For SQL Server I've found the Database Engine Tuning advisor usefull - you set up 'typical' workloads and it can make recommendations about adding/removing indexes and statistics. I'm sure other DBs have similar tools, either 'offical' or third party.
This really is a more theoretical questions than practical. Indexes impact on your performance depends on the hardware you have, the version of Oracle, index types, etc. Yesterday I heard Oracle announced a dedicated storage, made by HP, which is supposed to perform 10 times faster with 11g database.
As for your case, there can be several solutions:
1. Have a large amount of indexes (>20) and rebuild them daily (nightly). This would be especially useful if the table gets thousands of updates/deletes daily.
2. Partition your table (if that applies your data model).
3. Use a separate table for new/updated data, and run a nightly process which combines the data together. This would require a change in your application logic.
4. Switch to IOT (index organized table), if your data support this.
Of course there might be many more solutions for such case. My first suggestion to you, would be to clone the DB to a development environment, and run some stress testing against it.
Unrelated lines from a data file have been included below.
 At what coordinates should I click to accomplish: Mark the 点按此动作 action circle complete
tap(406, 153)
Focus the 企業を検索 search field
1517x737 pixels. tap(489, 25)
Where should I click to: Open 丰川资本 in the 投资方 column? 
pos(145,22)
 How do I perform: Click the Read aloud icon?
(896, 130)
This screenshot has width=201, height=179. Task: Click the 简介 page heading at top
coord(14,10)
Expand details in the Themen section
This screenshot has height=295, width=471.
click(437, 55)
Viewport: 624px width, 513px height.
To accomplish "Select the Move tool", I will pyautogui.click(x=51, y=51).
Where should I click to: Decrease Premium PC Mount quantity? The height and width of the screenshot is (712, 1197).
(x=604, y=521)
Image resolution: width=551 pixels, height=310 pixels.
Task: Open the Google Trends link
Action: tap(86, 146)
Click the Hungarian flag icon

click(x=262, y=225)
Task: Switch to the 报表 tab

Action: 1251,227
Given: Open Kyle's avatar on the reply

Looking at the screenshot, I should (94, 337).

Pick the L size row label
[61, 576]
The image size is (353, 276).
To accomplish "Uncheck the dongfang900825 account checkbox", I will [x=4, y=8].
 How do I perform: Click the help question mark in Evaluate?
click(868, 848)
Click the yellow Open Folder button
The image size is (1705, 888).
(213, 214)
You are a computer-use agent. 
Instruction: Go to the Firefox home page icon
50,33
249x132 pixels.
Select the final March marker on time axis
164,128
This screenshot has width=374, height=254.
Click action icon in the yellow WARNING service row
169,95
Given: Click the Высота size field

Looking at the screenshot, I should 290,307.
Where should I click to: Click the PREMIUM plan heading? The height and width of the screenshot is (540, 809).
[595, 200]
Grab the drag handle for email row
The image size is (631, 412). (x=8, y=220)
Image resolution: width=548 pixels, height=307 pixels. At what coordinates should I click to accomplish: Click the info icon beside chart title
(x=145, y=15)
An index imposes a cost when the underlying table is updated. An index provides a benefit when it is used to spped up a query. For each index, you need to balance the cost against the benefit. How much slower does the query run without the index? How much of a benefit is running faster? Can you or your users tolerate the slow speed when the index is missing?
Can you tolerate the additional time it takes to complete an update?
You need to compare costs and benefits. That's particular to your situation. There's no magic number of indexes that passes the threshold of "too many".
There's also the cost of the space needed to store the index, but you've said that in your situation that's not an issue. The same is true in most situations, given how cheap disk space has become.
If you do mostly reads (and few updates) then there's really no reason not to index everything you'll need to index. If you update often, then you may need to be cautious on how many indexes you have. There's no hard number, but you'll notice when things start to slow down. Make sure your clustered index is the one that makes the most sense based on the data.
One thing you may consider is building indexes to target a standard combination of searches. If column1 is commonly searched, and column2 is often used with it, and column3 is sometimes used with column2 and column1, then an index on column1, column2, and column3 in that order can be used for any of those three circumstances, though it is only one index that has to be maintained.
How many columns are there?
I have always been told to make single-column indexes, not multi-column indexes. So no more indexes than the amount of columns, IMHO.
What it really comes down to is, don't add an index unless you know (and this often means gathering usage statistics) that it will be used far more often than it's updated.
Any index that doesn't meet that criteria will cost you more to rebuild than the performance penalty of not having it in the odd case it got used.
Sql server gives you some good tools that let you see which indexes are actually being used.
This article, http://www.mssqltips.com/tip.asp?tip=1239, gives you some queries that let you get a better insight into how much an index is used, as opposed to how much it is updated.
It is totally based on the columns which are being used in Where Clause.
And as the Thumb of Rule, we must have indexes on Foreign Key Columns to avoid DEADLOCKS.
AWR report should analyze periodically to understand the need of indexes.